The hechtias in the following section are all Hechtia lanata, one of the most distinctive hechtia species and one that even people who don’t generally like fiercely armed plants generally find attractive:

Notice the different leaf colors and the inflorescences

Remember that hechtias come in female and male plants; one of each is needed for fertilization

This burgundy red Hechtia lanata was my favorite

All the various colors of Hechtia lanata in one photo: greens, yellows, pinks, reds, purples, silvers

And finally something I bet you weren’t expecting to see, a Echinocereus pentalophus selection Andy named ‘Chunky’:

Echinocereus pentalophus ‘Chunky’

Andy has begun to cultivate and hybridize Echinocereus cacti. I look forward to seeing the results of this new project.

I’ll share details about Andy’s online plant store once it’s up and running. In the meantime, you can follow him on Instagram @botanycowboy.

And in case you were wondering, Andy’s last name is pronounced See-KEEN-un.
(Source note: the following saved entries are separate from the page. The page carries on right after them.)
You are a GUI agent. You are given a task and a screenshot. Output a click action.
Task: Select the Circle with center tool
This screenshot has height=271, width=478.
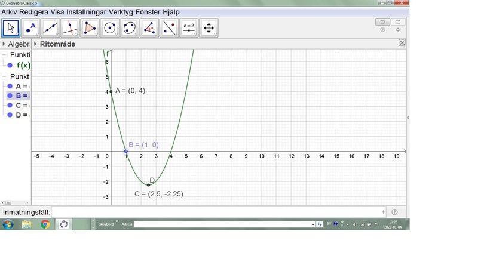point(110,27)
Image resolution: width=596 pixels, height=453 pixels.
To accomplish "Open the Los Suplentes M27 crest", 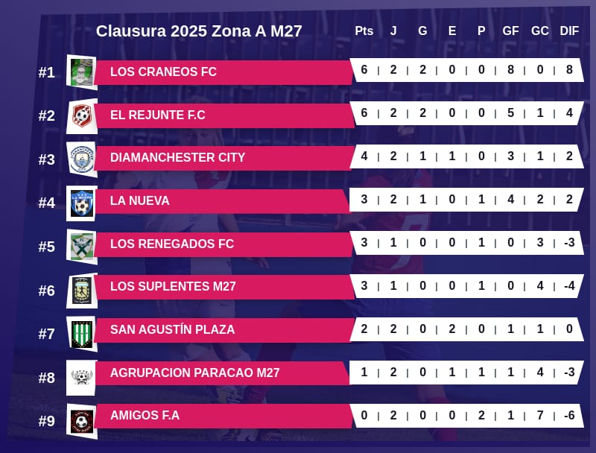I will point(82,290).
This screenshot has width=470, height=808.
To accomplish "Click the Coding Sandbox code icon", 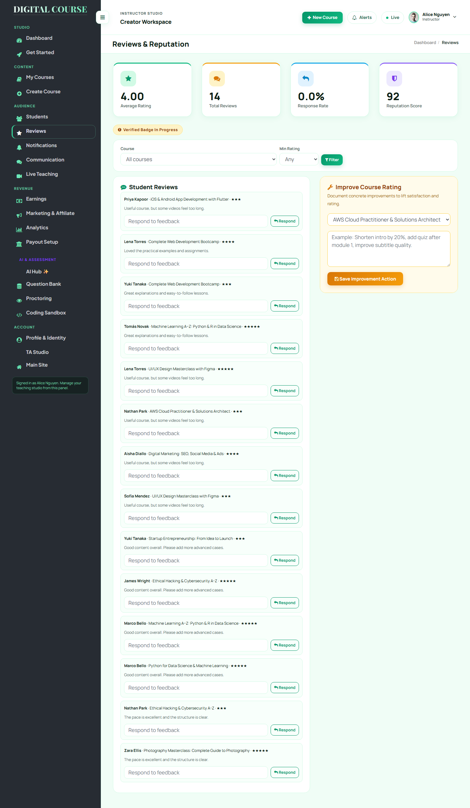I will (x=19, y=315).
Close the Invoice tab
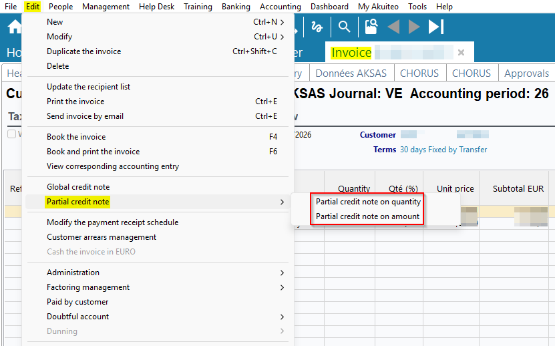 pyautogui.click(x=461, y=53)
© Gerhard Bock, 2022. All rights reserved. To receive all new posts by email, please subscribe here.


  1. Overwhelming! And here I struggle to keep my paltry collection of bromeliads alive and well. (My success in growing them in pots has been greater than the luck I've had with those I've planted in the ground.) I fell in love with that Hechtia roseana on first sight and look forward to the day that plants like these become widely available. I loved the idea of pairing some of the larger bromeliads with Tillandsias too - I'm surprised that idea never occurred to me but you can bet I'm going to try it now.

    1. I also loved the combination of tillandsias and neoregelias. I don't think Andy does it for aesthetic reasons, more for watering, but hey, it works!

  2. I can't even.

    Two questions come to mind. How does Andy manage to keep them straight? So many plants, so many names! And two, pest management. How does he keep things like mealy bugs from just sweeping through?

    1. Plant names: good memory, and labels.

      Pests: Andy says that root mealies can be a problem, and some scale. He keeps on top of it with systemics. Plus, the dry air helps keep them away.

  3. Wow! an incredible collection. Love the dark Neoregalias and the many colours of the Hechtia.

  4. So much diversity (and personality) amongst the various Hechtia lanata forms. They remind me of undersea creatures. Lovely photos.

    1. Yes!! Hechtia lanata would work beautifully in an undersea-themed succulent garden.